■ Given problem 1
Decide whether each statement below agrees with the pyadjoint code change, and answer yes or no, quoting the deciding words of the pyadjoint code change exactly. (a) The change adds an import of AdjFloat to reduced_functional.py. (b) An int or float given for an AdjFloat control is converted rather than rejected. (c) The recompute_component method still returns the operator's result with no conversion.
■ Given problem 2
Carry the pyadjoint code change on from its last shown line.

■ Given passage
Return AdjFloat of an AdjFloat summation (#181)

* Return AdjFloat of an AdjFloat summation and check the control update in rf

pyadjoint/adjfloat.py

@@ -342,7 +342,8 @@ def __init__(self, *args):
             self.add_dependency(dep)
 
     def recompute_component(self, inputs, block_variable, idx, prepared):
-        return self.operator(*(term.saved_output for term in self.terms))
+        output = self.operator(*(term.saved_output for term in self.terms))
+        return self._outputs[0].saved_output._ad_convert_type(output)
 
     def __str__(self):
         return f"{self.terms[0]} {self.symbol} {self.terms[1]}"

pyadjoint/reduced_functional.py

@@ -2,6 +2,7 @@
 from .enlisting import Enlist
 from .tape import get_working_tape, stop_annotating, no_annotations
 from .overloaded_type import OverloadedType, create_overloaded_object
+from .adjfloat import AdjFloat
 
 
 def _get_extract_derivative_components(derivative_components):
@@ -196,6 +197,21 @@ def __call__(self, values):
         if len(values) != len(self.controls):
             raise ValueError("values should be a list of same length as controls.")
 
+        for i, value in enumerate(values):
+            control_type = type(self.controls[i].control)
+            if isinstance(value, (int, float)) and control_type is AdjFloat:
+                value = self.controls[i].control._ad_convert_type(value)
+            elif not isinstance(value, control_type):
+                if len(values) == 1:
+                    raise TypeError(
+                        "Control value must be an `OverloadedType` object with the same "
+                        f"type as the control, which is {control_type}"
+                    )
+                else:
+                    raise TypeError(
+                        f"The control at index {i} must be an `OverloadedType` object "
+                        f"with the same type as the control, which is {control_type}"
+                    )      
         # Call callback.
         self.eval_cb_pre(self.controls.delist(values))
 

pyadjoint/tape.py

@@ -29,7 +29,7 @@ def continue_annotation():
 
 class set_working_tape(ContextDecorator):
     """Set a new tape as the working tape.

■ Data segment

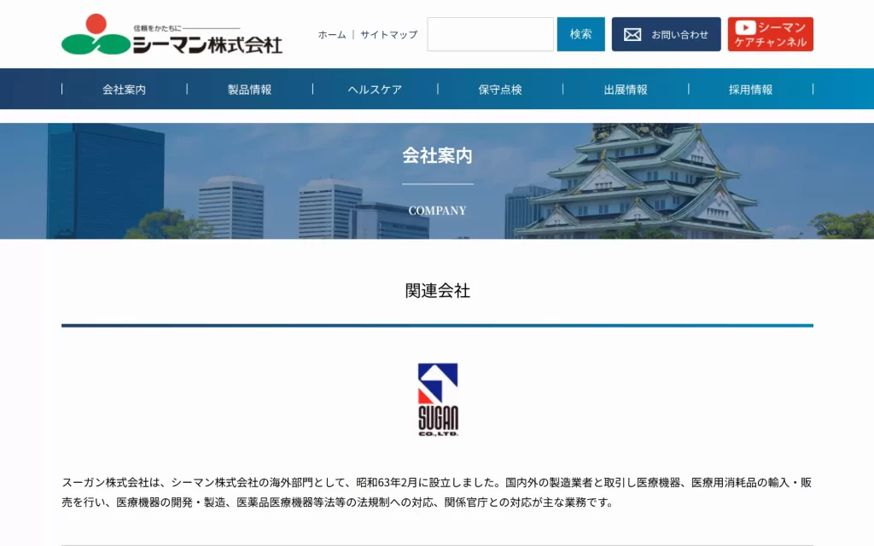Viewport: 874px width, 546px height.
Task: Focus the search text field in the header
Action: [490, 34]
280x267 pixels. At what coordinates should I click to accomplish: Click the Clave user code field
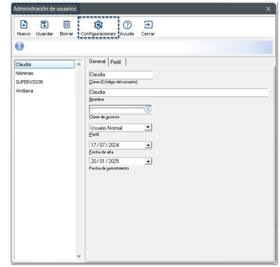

■ Task answer 1
(a) Yes: "from .adjfloat import AdjFloat"
(b) Yes: "value = self.controls[i].control._ad_convert_type(value)"
(c) No: "return self._outputs[0].saved_output._ad_convert_type(output)"

■ Task answer 2
-    
+
     This class can be used in three ways:
        1) as a free function to replace the working tape,
        2) as a context manager within which a new tape is set as the working tape,

tests/firedrake_adjoint/test_burgers_newton.py

@@ -95,14 +95,15 @@ def J(ic, solve_type, timestep, steps, V):
         solver = NonlinearVariationalSolver(problem)
 
     tape = get_working_tape()
+    J = 0.0
     for _ in tape.timestepper(range(steps)):
         if solve_type == "NLVS":
             solver.solve()
         else:
             solve(F == 0, u, bc)
         u_.assign(u)
-
-    return assemble(u_*u_*dx + ic*ic*dx)
+        J += assemble(u_*u_*dx + ic*ic*dx)
+    return J
 
 
 @pytest.mark.parametrize("solve_type, checkpointing",

tests/firedrake_adjoint/test_external_modification.py

@@ -14,7 +14,7 @@ def test_external_modification():
     v1 = Function(fs)
     v2 = Function(fs)
 
-    u.assign(1.)
+    u.interpolate(1.)
     v1.project(u)
     with stop_annotating(modifies=u):
         u.dat.data[:] = 2.
@@ -23,4 +23,4 @@ def test_external_modification():
     J = assemble(v1*dx + v2*dx)
     Jhat = ReducedFunctional(J, Control(u))
 
-    assert np.allclose(J, Jhat(2))
+    assert np.allclose(J, Jhat(Function(fs).interpolate(2.)))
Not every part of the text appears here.